● Условия задания
Изложите суть фрагмента о картинах Исаака Бродского с изображением Ленина в двух предложениях.

Культовая выразительность «лениниады» Исаака Бродского

Рассмотрим три картины с изображением В. И. Ленина художника Исаака Бродского. Два монументальных полотна (произведения) определены одной сюжетной композицией – Ленин напротив Кремля возле Москвы-реки («В. И. Ленин на фоне Кремля»), а третье – воплощает Ленина на Красной площади («В. И. Ленин. На Красной площади»).

Картины сюжетно идентичны: одна является эскизом (та, которая потемнее), другая – оригиналом (та, которая посветлее), третья – утверждает «оригинал» уникальности художественного замысла Бродского.

Все вместе три произведения живописи имеют особенность философской интерпретации.  

Художественный образ Ленина возле реки-Москвы воплощен в 1924 г., согласно дате «производства» вместе с автографом Бродского. Ленин скончался в январе 1924 г., соответственно, картина появляется в год смерти, отражая на холсте символическое значение с мифологическим оттенком.

В подобном ракурсе Москва-река становится водоразделом между двумя царствами – тьмы и света, ее выражение раскрывается мифологической линией реки мертвых – Стиксом (в другой мифологической огласовке – Летой), указывающей на последний путь в царство Аида через плату за переход паромщику Хирону.

● Представленные записи
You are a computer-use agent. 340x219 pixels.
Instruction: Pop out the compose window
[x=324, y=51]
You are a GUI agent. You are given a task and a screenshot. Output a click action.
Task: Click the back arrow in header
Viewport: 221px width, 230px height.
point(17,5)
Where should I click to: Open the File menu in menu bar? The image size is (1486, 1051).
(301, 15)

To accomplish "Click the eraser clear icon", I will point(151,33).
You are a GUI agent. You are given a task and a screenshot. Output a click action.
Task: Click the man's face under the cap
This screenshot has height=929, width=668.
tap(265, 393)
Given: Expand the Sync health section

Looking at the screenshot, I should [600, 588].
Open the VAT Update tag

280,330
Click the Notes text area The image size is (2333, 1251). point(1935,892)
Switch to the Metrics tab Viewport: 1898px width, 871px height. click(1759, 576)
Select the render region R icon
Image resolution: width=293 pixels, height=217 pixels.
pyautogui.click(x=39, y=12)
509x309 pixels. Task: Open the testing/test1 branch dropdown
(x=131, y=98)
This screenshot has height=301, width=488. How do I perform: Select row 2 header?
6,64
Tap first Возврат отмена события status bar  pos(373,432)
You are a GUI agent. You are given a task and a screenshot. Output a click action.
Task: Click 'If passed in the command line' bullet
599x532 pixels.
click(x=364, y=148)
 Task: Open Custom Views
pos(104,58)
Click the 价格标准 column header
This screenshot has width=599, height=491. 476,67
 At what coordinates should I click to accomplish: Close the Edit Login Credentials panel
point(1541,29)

● Результат выполнения
Во фрагменте рассматриваются три картины Исаака Бродского с Лениным: на двух сюжетно идентичных полотнах, эскизе и оригинале, он изображен напротив Кремля у Москвы-реки, а на третьей — на Красной площади. Картина с Лениным у реки создана в 1924 году, в год его смерти, и Москва-река на ней предстает водоразделом между царствами тьмы и света, отсылающим к мифологической реке мертвых Стиксу.